Timforsgren wrote...

Here's my suggestion for e fulll paragon ending - Here goes;

Halfway through the walkway, after speaking with the Catalyst Shepard stops.

"No."

A raised eyebrow in the only indication that the Catalyst took notice.

"No?"

"You're giving me a choice. My answer is 'no'."

Shepard turns around, to face the Catalyst, his face grim with determination.

"You're giving me a choice, you say. But it's a false choice. All of your
options are based on the same notion: Namely, that synthetics and
organics cannot exist as equals. And I don't believe that.  refuse to
accept that as a truth. Maybe one is born from flesh, and the other
comes from silocon. But where it counts, organics and synthetics are the
same: we are selfaware. We want to be free."

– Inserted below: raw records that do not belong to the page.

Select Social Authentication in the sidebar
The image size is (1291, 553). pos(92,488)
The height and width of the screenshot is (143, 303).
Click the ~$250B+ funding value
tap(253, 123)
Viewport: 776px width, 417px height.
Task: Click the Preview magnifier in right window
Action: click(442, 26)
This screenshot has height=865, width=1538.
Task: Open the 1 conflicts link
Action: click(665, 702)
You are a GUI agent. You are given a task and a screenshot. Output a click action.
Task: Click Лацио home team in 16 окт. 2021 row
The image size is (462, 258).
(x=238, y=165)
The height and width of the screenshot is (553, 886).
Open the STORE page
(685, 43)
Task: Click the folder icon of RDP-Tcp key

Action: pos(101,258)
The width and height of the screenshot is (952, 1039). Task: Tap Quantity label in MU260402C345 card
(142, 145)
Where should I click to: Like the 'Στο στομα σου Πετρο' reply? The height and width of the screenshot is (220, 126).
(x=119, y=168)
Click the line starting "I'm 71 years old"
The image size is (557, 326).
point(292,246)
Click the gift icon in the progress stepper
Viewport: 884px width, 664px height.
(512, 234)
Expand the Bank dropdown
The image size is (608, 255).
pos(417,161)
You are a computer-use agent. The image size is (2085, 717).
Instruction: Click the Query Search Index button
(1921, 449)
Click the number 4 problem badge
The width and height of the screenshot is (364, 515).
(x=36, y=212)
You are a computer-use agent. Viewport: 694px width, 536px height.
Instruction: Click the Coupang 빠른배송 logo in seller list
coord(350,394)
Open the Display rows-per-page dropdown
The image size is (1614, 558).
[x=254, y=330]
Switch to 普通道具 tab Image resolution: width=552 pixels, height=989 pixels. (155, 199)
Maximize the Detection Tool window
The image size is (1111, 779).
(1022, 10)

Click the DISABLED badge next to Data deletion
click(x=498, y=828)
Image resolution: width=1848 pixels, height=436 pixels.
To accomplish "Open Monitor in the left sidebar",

"Free from tyranny. Free to find our own path. And, yes, maybe we will make mistakes. Maybe
we will disagree, and maybe we will wage war against eachother. Organic
against organic, synthetic against synthetic, and organic against
synthetic. But we will grow. We will learn. And, maybe, just maybe, we
will find a better solution. But we can't, not when you take that choice
away from us."

Optonal: "I see EDI and Jeff together, not as master and servant, but as equals.
Optional: "I see the Quarians and the Geth, organic and synthetic, preparing to
create a new homeworld for the both of them, together.
Optional: I can see the Rachni, once feared throughout the galaxy, stand with us, as equals.
Optional: I can see it's possible.

"So, no. I won't make that choice. And neither should you. Instead, allow us
to find our own way. Let us go. Send the Reapers back to the space
between galaxies. Let us make our own mistakes. Let us be free. And
believe in us. Believe that we might find a better way. A better way
than this...."

The Catalyst scans Shepard's face.

"Do you truly belive that is possible?"

"Yes, "says Shepard, without hesitation. "I believe we're owed that chance."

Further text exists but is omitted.